▸ **The task**: Rewrite the stretch of the speaker review from "The design is" through "classic iPod styling.", changing "bucket" to "flowerpot".

▸ **Excerpted text**:

>> Start

Grundig Emanate Portable Speaker System Review
- Review Price: £99.99
Summer’s officially here, which means we should be getting ready to chill out in the garden, burnt hot dog in hand, watching the sun set on a balmy summer evening – though in reality most of us are sat inside, Pot Noodle in hand, watching the football while the rain beats against the window.
But should you be lucky enough to sneak in a quick barbeque during our usual few hours of summer sunshine, Grundig has launched the perfect gizmo to make your garden party go with a swing. The GUSBOM08WHT, or the much catchier Emanate, is a portable speaker system with a built-in universal iPod dock, which you can pick up, plonk in the garden and enjoy hours of music.
Unpacking the unit from the box, the first thing that strikes us is the incredibly sturdy build quality. This is no real surprise for a unit designed to withstand the rigours of a boozed-up barbeque, but the level of robustness that Grundig has achieved is hugely impressive. It’s also splash-resistant, which explains the sealed construction and use of rubber buttons and covers.
The design is striking, sporting a shape that resembles a bucket, particularly with the flip-up handle that arcs over the top. It’s available in black or white, but for our money the white review sample we looked at is the more stylish of the two and cleverly compliments Apple’s classic iPod styling.
All the way round the unit is the grille for the integrated full-range stereo speakers, and on top you’ll find a circular see-though plastic cover that twists off to reveal a compartment into which your iPod snuggles cosily. Within this pit is a comically large dial that alters the position of the connection pin depending on which type of iPod you want to attach – the unit accepts Touch, Classic, Nano and Mini. In the box are three Dock Adapters for the first, second and third generation Nanos and the Mini, which are styled to match the rest of the unit.
Surrounding the panel are rubber volume, power, playback and iPod menu controls, and on the rear is a small recessed area that houses a 3.5mm auxiliary input that enables you to play other MP3 players though the unit using the supplied cable. Alongside this is a matching output, reset button and the DC adapter socket.
You’ll need the latter socket either to run it off the mains or charge the built-in battery, which offers around eight hours of continuous playback (roughly the same amount of hot weather we’ll probably get this year) after charging for around five hours. When connected to the mains, the unit also charges your iPod as it sits in the dock.

>> End

▸ **Data section**:
>> Start

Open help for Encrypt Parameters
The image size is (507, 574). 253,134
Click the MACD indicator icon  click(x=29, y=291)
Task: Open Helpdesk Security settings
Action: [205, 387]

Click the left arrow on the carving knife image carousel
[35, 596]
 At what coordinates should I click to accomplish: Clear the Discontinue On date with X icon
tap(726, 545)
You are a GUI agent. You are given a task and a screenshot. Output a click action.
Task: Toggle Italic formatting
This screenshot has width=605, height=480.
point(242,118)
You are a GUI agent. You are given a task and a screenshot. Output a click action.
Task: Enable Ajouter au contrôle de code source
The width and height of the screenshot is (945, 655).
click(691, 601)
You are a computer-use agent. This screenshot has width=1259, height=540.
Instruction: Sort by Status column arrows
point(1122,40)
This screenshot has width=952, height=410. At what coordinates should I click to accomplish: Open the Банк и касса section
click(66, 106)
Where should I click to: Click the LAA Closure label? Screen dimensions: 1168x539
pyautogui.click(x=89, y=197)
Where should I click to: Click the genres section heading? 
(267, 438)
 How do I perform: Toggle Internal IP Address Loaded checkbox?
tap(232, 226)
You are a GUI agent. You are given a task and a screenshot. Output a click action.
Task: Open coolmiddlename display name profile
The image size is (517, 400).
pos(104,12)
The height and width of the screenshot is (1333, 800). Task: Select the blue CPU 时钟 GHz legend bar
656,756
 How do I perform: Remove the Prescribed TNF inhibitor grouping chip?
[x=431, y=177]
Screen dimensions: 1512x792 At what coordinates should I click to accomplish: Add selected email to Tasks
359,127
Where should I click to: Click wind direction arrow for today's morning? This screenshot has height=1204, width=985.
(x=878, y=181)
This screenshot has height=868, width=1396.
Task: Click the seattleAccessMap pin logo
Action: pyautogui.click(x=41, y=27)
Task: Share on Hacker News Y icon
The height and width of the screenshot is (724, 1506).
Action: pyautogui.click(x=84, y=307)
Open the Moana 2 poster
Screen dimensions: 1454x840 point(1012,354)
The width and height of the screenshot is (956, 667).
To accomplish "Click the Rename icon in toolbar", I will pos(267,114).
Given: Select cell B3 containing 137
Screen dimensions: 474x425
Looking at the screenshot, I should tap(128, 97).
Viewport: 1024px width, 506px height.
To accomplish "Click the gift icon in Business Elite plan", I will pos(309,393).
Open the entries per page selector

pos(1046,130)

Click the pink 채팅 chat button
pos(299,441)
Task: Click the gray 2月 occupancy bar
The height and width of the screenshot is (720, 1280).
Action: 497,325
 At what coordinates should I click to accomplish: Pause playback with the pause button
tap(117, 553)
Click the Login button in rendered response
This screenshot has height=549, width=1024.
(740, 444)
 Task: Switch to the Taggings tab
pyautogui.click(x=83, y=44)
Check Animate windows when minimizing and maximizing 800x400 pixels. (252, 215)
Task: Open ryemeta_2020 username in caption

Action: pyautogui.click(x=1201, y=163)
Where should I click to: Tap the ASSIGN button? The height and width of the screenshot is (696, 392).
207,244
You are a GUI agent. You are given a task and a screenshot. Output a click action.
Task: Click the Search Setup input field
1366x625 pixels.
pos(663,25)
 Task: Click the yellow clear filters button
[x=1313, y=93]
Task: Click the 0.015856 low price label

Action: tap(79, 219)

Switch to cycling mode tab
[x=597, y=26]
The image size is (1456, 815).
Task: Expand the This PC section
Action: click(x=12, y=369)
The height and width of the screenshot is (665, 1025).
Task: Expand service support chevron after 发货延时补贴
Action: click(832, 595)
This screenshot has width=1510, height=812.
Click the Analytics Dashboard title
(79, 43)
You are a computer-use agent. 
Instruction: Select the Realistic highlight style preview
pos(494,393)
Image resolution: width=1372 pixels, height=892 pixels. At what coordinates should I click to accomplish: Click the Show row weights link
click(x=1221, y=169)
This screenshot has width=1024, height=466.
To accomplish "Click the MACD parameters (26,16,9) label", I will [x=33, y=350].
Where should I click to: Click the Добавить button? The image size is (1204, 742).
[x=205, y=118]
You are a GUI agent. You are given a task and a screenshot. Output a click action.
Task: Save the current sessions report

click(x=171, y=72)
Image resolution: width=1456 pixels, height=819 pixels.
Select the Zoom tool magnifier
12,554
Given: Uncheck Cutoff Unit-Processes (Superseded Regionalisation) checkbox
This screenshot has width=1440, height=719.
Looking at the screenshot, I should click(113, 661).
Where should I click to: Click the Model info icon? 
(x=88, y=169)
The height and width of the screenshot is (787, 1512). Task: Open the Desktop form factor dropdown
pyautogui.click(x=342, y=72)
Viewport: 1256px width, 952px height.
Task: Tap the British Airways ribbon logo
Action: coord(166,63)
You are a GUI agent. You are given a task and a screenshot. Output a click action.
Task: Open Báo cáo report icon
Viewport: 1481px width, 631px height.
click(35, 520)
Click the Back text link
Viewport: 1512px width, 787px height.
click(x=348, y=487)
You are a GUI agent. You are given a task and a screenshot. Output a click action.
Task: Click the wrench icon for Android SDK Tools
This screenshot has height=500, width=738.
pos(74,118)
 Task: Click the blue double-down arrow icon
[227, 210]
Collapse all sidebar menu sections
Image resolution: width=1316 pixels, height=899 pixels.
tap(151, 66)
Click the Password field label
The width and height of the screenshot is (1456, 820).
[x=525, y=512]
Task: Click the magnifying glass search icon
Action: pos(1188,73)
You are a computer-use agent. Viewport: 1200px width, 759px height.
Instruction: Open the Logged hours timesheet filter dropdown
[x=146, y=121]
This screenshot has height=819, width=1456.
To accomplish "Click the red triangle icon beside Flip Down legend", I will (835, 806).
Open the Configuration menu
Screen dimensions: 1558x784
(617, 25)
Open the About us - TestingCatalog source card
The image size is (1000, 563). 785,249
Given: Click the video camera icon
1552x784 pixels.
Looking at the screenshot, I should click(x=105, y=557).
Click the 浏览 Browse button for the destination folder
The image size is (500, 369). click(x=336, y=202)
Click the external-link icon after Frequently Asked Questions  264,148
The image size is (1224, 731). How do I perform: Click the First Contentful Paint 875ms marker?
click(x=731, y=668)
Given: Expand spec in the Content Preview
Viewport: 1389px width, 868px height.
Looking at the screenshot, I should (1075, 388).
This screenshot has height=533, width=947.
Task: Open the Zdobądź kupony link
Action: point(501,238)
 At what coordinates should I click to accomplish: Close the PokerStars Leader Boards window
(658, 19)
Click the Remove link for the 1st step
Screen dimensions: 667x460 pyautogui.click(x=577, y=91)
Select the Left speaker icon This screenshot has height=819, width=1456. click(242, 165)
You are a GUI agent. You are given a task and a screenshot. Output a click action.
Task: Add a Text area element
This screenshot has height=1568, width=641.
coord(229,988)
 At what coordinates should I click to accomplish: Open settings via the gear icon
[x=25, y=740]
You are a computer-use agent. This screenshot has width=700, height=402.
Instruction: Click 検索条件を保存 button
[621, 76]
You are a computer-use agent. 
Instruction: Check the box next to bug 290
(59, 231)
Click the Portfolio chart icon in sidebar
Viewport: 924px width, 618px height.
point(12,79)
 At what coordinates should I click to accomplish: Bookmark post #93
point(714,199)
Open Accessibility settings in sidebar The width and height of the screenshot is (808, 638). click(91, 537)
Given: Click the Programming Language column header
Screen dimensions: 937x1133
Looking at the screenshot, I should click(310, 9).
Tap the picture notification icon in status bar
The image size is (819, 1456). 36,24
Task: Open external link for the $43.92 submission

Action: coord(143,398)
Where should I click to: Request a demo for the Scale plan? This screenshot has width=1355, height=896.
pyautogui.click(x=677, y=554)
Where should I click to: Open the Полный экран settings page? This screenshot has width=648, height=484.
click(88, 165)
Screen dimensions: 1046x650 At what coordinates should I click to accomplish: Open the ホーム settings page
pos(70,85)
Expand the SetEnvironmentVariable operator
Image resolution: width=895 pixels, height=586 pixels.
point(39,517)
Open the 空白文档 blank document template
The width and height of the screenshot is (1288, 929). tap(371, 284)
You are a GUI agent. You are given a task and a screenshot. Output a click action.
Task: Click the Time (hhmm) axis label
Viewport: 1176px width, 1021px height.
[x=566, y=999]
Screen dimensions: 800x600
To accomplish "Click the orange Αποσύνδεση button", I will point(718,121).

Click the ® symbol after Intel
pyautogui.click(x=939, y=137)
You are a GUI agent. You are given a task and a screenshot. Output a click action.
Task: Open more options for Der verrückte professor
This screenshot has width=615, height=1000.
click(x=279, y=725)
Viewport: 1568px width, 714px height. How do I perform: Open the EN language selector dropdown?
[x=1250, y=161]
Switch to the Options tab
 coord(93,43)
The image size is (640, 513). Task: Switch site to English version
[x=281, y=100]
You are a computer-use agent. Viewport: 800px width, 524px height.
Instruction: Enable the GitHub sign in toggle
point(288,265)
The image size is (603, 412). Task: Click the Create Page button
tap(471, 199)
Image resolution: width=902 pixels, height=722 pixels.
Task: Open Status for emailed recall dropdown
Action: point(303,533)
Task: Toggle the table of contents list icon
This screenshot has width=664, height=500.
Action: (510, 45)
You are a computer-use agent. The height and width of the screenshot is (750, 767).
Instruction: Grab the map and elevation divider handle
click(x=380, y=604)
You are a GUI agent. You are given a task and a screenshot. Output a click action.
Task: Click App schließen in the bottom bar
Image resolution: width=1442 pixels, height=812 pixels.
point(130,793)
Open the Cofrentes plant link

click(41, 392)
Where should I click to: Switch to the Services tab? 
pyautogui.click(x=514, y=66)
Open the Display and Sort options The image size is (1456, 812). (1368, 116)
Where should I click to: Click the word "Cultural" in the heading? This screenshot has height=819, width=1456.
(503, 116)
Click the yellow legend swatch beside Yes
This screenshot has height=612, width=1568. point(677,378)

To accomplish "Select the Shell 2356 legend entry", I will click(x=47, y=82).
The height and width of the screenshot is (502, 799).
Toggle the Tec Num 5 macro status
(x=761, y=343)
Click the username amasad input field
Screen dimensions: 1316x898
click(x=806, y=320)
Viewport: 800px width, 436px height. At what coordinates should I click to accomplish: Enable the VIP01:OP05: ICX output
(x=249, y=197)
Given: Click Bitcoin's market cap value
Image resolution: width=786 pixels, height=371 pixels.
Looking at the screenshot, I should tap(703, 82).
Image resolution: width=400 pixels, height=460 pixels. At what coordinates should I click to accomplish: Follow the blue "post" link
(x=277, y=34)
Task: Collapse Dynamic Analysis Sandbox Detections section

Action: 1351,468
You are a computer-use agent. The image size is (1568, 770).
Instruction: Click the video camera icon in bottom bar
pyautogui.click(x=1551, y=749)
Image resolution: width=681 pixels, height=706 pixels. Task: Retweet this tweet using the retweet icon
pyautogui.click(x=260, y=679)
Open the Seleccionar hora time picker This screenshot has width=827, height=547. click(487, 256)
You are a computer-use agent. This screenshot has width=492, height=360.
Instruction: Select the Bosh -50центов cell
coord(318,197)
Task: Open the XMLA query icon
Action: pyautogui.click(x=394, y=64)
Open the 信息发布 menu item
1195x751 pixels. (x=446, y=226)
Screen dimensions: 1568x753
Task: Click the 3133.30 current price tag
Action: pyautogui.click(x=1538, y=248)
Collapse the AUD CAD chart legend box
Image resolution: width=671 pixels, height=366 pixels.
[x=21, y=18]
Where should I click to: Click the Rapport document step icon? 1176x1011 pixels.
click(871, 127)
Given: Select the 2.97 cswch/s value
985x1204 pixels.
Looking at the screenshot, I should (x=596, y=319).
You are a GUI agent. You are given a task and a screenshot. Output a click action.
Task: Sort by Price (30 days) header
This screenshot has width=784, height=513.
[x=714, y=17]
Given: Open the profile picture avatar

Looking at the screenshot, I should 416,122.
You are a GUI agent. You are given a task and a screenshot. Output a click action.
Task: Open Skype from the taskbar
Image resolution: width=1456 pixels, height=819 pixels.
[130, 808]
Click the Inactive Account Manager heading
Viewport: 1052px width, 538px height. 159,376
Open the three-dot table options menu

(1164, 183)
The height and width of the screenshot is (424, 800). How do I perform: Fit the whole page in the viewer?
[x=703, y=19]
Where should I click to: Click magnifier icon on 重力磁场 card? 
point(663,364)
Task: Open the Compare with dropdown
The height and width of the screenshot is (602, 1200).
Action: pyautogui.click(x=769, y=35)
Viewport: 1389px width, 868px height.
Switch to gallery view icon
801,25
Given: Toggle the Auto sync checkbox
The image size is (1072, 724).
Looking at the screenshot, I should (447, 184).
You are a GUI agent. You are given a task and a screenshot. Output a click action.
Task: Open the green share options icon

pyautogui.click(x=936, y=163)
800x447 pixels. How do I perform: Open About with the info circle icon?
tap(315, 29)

>> End

▸ **The output**:
The design is striking, sporting a shape that resembles a flowerpot, particularly with the flip-up handle that arcs over the top. It’s available in black or white, but for our money the white review sample we looked at is the more stylish of the two and cleverly compliments Apple’s classic iPod styling.